**EXERCISE DESCRIPTION**: Turn every line of the material below into a numbered list, leaving out the blank lines.

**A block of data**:
· · · ·

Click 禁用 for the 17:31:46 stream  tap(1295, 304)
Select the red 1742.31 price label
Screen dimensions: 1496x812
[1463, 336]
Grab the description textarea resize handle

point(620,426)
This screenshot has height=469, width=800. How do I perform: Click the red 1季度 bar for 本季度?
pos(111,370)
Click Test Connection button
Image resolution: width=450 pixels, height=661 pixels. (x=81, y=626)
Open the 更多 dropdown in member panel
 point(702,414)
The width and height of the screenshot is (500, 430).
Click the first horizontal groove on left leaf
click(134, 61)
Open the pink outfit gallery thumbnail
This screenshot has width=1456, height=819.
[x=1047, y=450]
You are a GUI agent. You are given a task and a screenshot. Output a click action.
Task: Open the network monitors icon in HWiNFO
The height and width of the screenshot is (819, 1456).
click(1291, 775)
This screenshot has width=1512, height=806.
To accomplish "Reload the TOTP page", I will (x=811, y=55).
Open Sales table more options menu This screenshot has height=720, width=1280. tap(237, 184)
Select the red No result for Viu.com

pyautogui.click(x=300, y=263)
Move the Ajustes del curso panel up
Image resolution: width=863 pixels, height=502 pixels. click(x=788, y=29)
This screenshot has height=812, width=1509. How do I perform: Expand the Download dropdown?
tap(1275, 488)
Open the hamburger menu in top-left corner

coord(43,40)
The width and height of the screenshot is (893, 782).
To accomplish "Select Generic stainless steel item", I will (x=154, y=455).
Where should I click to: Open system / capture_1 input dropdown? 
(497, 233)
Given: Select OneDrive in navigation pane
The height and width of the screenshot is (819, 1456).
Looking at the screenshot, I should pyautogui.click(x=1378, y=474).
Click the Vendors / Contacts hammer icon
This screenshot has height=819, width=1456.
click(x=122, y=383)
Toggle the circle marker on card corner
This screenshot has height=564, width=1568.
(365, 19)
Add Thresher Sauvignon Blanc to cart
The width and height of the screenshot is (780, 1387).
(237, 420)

· · · ·

**RESULT OF THE EXERCISE**:
1. Click 禁用 for the 17:31:46 stream  tap(1295, 304)
2. Select the red 1742.31 price label
3. Screen dimensions: 1496x812
4. [1463, 336]
5. Grab the description textarea resize handle
6. point(620,426)
7. This screenshot has height=469, width=800. How do I perform: Click the red 1季度 bar for 本季度?
8. pos(111,370)
9. Click Test Connection button
10. Image resolution: width=450 pixels, height=661 pixels. (x=81, y=626)
11. Open the 更多 dropdown in member panel
12.  point(702,414)
13. The width and height of the screenshot is (500, 430).
14. Click the first horizontal groove on left leaf
15. click(134, 61)
16. Open the pink outfit gallery thumbnail
17. This screenshot has width=1456, height=819.
18. [x=1047, y=450]
19. You are a GUI agent. You are given a task and a screenshot. Output a click action.
20. Task: Open the network monitors icon in HWiNFO
21. The height and width of the screenshot is (819, 1456).
22. click(1291, 775)
23. This screenshot has width=1512, height=806.
24. To accomplish "Reload the TOTP page", I will (x=811, y=55).
25. Open Sales table more options menu This screenshot has height=720, width=1280. tap(237, 184)
26. Select the red No result for Viu.com
27. pyautogui.click(x=300, y=263)
28. Move the Ajustes del curso panel up
29. Image resolution: width=863 pixels, height=502 pixels. click(x=788, y=29)
30. This screenshot has height=812, width=1509. How do I perform: Expand the Download dropdown?
31. tap(1275, 488)
32. Open the hamburger menu in top-left corner
33. coord(43,40)
34. The width and height of the screenshot is (893, 782).
35. To accomplish "Select Generic stainless steel item", I will (x=154, y=455).
36. Where should I click to: Open system / capture_1 input dropdown? 
37. (497, 233)
38. Given: Select OneDrive in navigation pane
39. The height and width of the screenshot is (819, 1456).
40. Looking at the screenshot, I should pyautogui.click(x=1378, y=474).
41. Click the Vendors / Contacts hammer icon
42. This screenshot has height=819, width=1456.
43. click(x=122, y=383)
44. Toggle the circle marker on card corner
45. This screenshot has height=564, width=1568.
46. (365, 19)
47. Add Thresher Sauvignon Blanc to cart
48. The width and height of the screenshot is (780, 1387).
49. (237, 420)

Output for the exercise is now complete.